Molecule WGAN in DeepChem

MiloszGrabski · August 27, 2020, 12:03pm

@peastman @bharath I am have created a new topic rather than updating the other one.
I am currently working on converting ConvMol conversion to RDKit Molecule. But there is a problem, namely, lack of bond information present. Given that in order for conversion to work we need this information we have to decide how to approach it. Either we create sub-class of WeaveMol/ConvMol that works with GraphModel or modify ConvMol to contain that data but not use it (prefer this option due to cleaner code, downside, memory requirements).
What would be your preference?
I am looking at retro-calculating bonds to avoid this issues but it is sophisticated (I can determine bond from hybridization); typical memory vs speed dilemma.

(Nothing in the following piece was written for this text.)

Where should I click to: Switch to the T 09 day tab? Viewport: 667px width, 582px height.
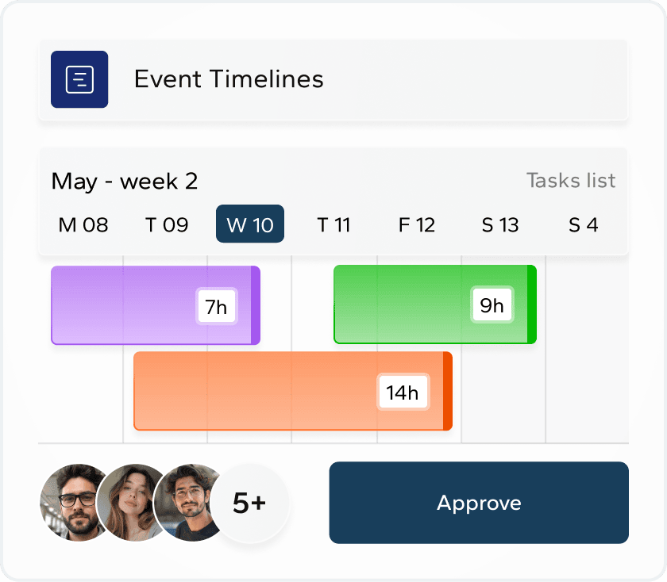(x=167, y=225)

peastman · August 27, 2020, 5:20pm

We’re actually in the middle of replacing ConvMol with a new, more general class. Take a look at https://github.com/deepchem/deepchem/issues/1942, and the other issues that are linked on that page.

bharath · August 28, 2020, 3:35am

+1 to @peastman’s comment. We should make the Molecule WGAN use the new generic class. We’re in the process of swapping over GraphConvModel and WeaveModel to use this new format

MiloszGrabski · August 28, 2020, 7:20am

I agree with @bharath. It will simplify model building and will be less confusing.
Furthermore, like I said before, calculating bond types is doable from data we e.g. hybridization, isAromatic (I have already created buggy alpha version), but, it is not simple and definitely will not be more performant than just having it straight away. Especially that even for large chemical databases we are talking about a few MB difference.

@peastman Do you know how long will it take you to finish the transition?
As soon as I have class in hand I will start working on WGAN. In the meantime, I will play around with what I have.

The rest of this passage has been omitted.